Sebab Allah sudah mengetahui segalanya. Doa juga bukanlah kesempatan memuji diri dan sebaliknya melaporkan kesalahan orang lain kepada Allah, seperti yang dilakukan orang Farisi dalam Injil hari ini.
Doa yang benar hendaknya mendekatkan kita dengan Allah dan sesama, dan bukannya menjauhkan kita dari Allah dan dari orang lain.
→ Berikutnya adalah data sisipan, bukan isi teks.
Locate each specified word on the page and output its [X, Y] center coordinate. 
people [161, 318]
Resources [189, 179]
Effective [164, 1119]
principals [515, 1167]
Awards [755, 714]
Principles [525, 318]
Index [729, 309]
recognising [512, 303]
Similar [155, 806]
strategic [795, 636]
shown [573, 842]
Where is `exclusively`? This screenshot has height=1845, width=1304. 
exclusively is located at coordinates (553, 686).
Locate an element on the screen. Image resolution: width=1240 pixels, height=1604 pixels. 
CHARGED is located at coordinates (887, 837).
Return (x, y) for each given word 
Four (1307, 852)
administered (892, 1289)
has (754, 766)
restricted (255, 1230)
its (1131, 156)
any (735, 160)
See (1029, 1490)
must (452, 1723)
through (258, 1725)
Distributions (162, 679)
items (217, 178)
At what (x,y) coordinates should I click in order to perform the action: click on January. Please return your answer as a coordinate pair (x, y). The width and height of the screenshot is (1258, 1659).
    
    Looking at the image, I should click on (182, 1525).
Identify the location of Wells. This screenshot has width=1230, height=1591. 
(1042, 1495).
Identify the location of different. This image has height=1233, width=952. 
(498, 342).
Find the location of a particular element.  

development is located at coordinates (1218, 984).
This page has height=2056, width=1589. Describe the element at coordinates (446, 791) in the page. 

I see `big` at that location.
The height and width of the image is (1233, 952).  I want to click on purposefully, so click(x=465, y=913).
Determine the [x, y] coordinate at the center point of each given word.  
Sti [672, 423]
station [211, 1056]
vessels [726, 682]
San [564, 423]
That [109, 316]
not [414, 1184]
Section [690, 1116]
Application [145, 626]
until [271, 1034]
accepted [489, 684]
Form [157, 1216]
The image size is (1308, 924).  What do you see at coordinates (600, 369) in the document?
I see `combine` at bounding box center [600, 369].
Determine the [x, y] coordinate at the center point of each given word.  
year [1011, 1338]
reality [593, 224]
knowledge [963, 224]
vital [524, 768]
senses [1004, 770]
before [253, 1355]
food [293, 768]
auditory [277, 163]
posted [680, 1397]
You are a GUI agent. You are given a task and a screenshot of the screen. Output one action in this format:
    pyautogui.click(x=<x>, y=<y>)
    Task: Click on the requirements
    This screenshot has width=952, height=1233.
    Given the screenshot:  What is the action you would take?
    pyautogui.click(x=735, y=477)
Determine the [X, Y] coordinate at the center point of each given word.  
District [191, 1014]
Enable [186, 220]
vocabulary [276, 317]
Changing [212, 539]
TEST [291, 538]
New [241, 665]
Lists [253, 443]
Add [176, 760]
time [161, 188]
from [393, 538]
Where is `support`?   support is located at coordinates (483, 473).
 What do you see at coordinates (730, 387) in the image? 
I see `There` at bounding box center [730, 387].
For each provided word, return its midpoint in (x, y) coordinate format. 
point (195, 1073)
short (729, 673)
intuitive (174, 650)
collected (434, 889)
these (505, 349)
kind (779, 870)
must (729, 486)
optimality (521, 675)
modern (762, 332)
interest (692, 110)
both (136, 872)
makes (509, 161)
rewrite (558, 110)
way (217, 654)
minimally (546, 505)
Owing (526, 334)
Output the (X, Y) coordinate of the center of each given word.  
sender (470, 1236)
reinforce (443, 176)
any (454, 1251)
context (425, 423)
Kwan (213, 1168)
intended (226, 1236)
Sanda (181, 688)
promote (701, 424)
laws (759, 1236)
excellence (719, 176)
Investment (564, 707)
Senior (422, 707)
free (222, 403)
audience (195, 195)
Kedua, kita belajar untuk senantiasa sadar dan dengan rendah hati mengakui kerapuhan dan kesalahan kita di hadapan Allah dan sesama. Pemungut cukai tidak membela diri atau mempersalahkan pemerintah Roma yang tidak membayar gaji akibatnya membuka peluang sehingga ia berbuat dosa.
Kita juga hendaknya terus belajar memohon belaskasihan dan pengampunan dari Allah. Hanya orang yang memohon belaskasihan dan pengampunan akan mendapatkannya.
Yesus membenarkan pemungut cukai karena ia sungguh menyesal atas dosa dan kesalahannya serta dengan rendah hati memohon ampun.
Ketiga, Yesus bin Sirakh dalam bacaan pertama mengingatkan kita akan sikap doa yang benar, yakni berdoa dengan rendah hati. Sebab doa dari orang yang rendah hati akan didengarkan oleh Allah.
Doanya akan menembusi awan dan mencapai surga (bdk. Sir 35:16). Allah mengabulkan doa orang yang rendah hati karena kurban yang berkenan kepada Allah adalah hati yang remuk redam dan penuh tobat. Semoga Allah melindungi dan memberkati kita. Amen.